### Zeilen zur Position von Zielen

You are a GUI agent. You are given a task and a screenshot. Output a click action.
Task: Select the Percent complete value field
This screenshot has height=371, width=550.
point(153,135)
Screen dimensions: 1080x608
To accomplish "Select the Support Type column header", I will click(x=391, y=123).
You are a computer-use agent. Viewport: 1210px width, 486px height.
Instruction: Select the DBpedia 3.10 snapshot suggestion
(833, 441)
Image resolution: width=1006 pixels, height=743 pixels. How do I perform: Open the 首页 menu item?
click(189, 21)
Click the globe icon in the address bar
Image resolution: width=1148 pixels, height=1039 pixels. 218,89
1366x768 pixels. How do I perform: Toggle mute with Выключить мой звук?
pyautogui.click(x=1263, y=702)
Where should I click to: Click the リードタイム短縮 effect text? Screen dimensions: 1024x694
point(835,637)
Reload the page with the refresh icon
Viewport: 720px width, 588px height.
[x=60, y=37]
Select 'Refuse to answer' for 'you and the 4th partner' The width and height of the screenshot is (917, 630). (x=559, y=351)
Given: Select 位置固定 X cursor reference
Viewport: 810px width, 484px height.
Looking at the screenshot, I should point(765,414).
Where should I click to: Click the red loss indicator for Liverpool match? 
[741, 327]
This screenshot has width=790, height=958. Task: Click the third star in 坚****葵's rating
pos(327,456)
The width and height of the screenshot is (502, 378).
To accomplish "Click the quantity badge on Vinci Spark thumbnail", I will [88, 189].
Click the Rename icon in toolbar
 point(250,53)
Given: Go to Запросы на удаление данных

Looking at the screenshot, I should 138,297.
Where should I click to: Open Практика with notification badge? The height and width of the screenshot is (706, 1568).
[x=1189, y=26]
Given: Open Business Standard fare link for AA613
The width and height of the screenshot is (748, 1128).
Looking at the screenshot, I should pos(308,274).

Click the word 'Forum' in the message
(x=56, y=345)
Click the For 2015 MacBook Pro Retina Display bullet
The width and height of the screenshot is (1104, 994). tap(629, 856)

### DEINE AUFGABE
Schreib alles von der Zeile mit „Where should I click to: Click the red“ bis hinunter zum Ende der Datensätze wortgetreu ab, die erste und die letzte Zeile eingeschlossen.

### SCHRIFTLICHE ANTWORT
Where should I click to: Click the red loss indicator for Liverpool match? 
[741, 327]
This screenshot has width=790, height=958. Task: Click the third star in 坚****葵's rating
pos(327,456)
The width and height of the screenshot is (502, 378).
To accomplish "Click the quantity badge on Vinci Spark thumbnail", I will [88, 189].
Click the Rename icon in toolbar
 point(250,53)
Given: Go to Запросы на удаление данных

Looking at the screenshot, I should 138,297.
Where should I click to: Open Практика with notification badge? The height and width of the screenshot is (706, 1568).
[x=1189, y=26]
Given: Open Business Standard fare link for AA613
The width and height of the screenshot is (748, 1128).
Looking at the screenshot, I should pos(308,274).

Click the word 'Forum' in the message
(x=56, y=345)
Click the For 2015 MacBook Pro Retina Display bullet
The width and height of the screenshot is (1104, 994). tap(629, 856)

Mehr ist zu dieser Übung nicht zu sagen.